GOAL OF THE EXERCISE: Give as a JSON list of strings, one string per line with blank lines omitted, the lines of the material starting at the line containing "You are a computer-use agent." and ending at the line containing "click(x=71, y=749)".

# Start of RECORDS SHOWN

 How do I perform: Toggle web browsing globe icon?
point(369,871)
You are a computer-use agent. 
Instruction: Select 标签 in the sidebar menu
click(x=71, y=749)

# End of RECORDS SHOWN
# Start of RECORDS SHOWN

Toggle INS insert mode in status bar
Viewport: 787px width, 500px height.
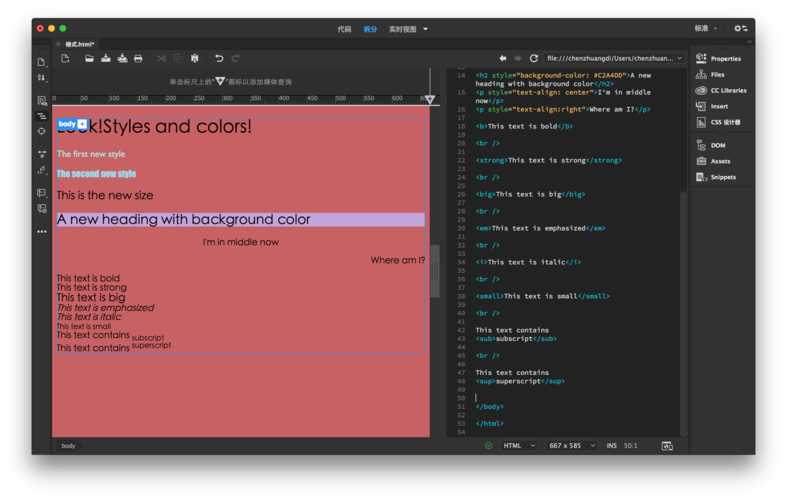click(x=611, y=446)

# End of RECORDS SHOWN
# Start of RECORDS SHOWN

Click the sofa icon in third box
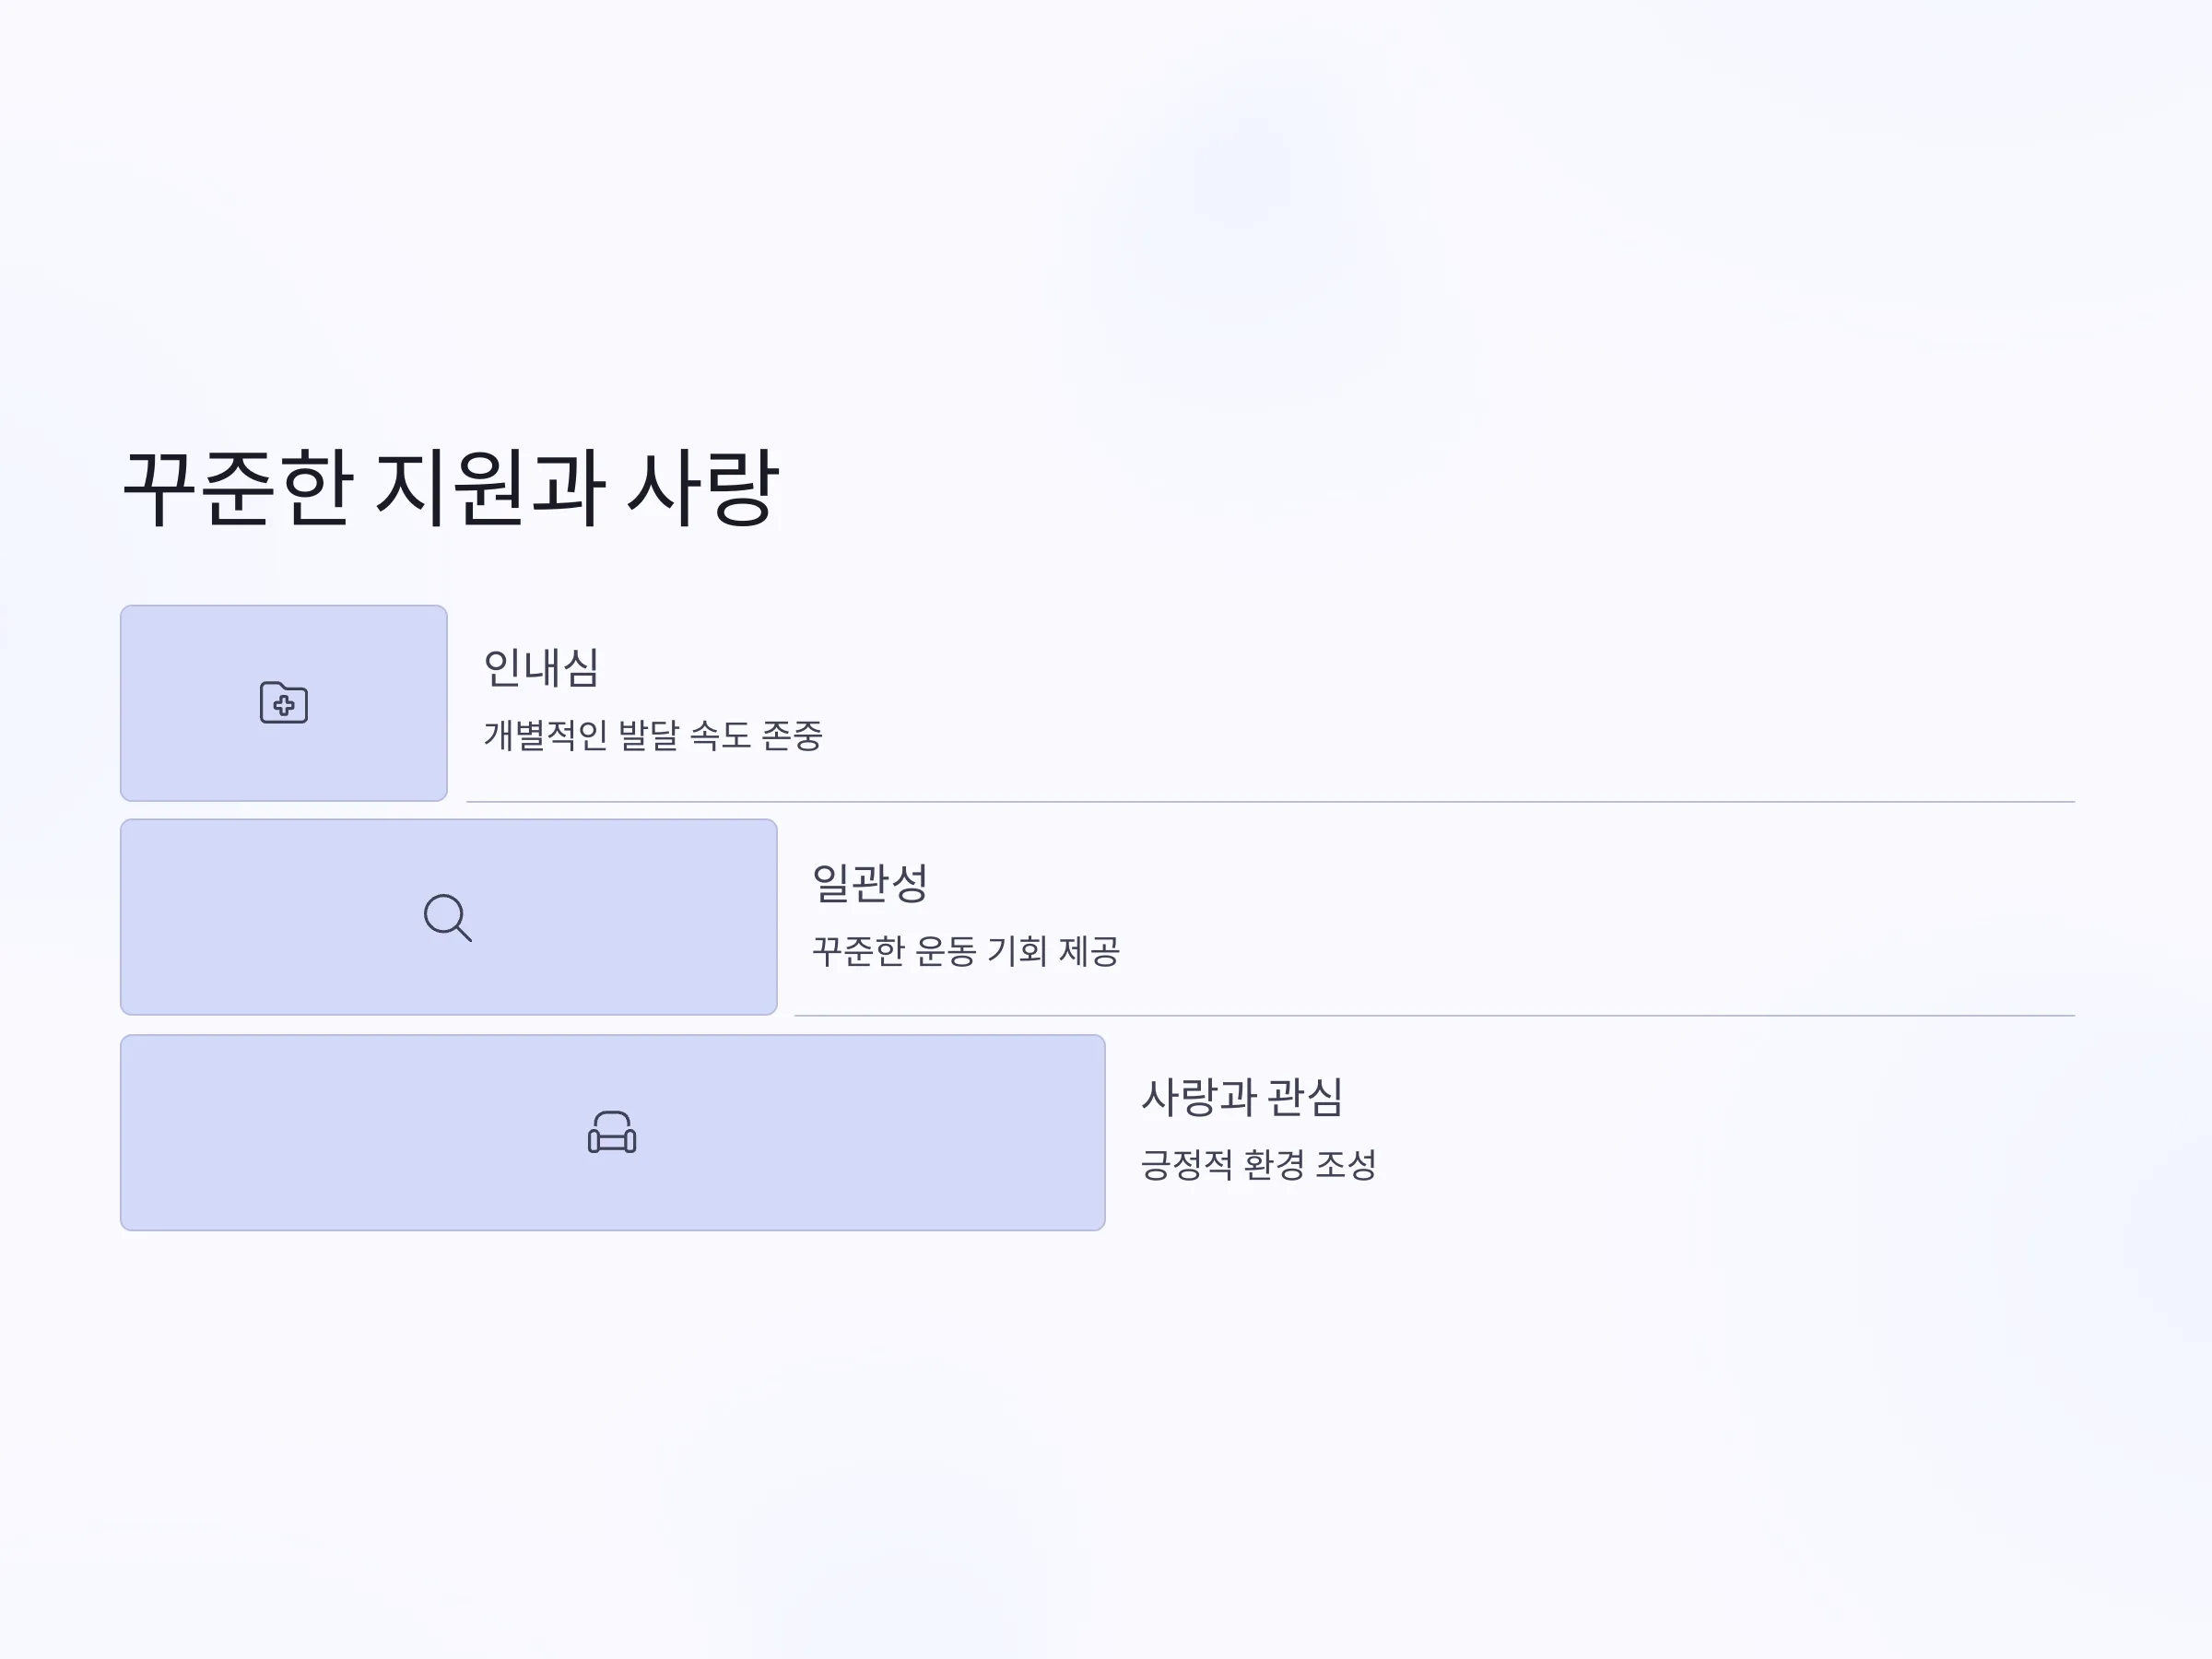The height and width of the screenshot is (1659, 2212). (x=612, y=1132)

# End of RECORDS SHOWN

ANSWER TO THIS EXERCISE:
[
  "You are a computer-use agent. ",
  "Instruction: Select 标签 in the sidebar menu",
  "click(x=71, y=749)"
]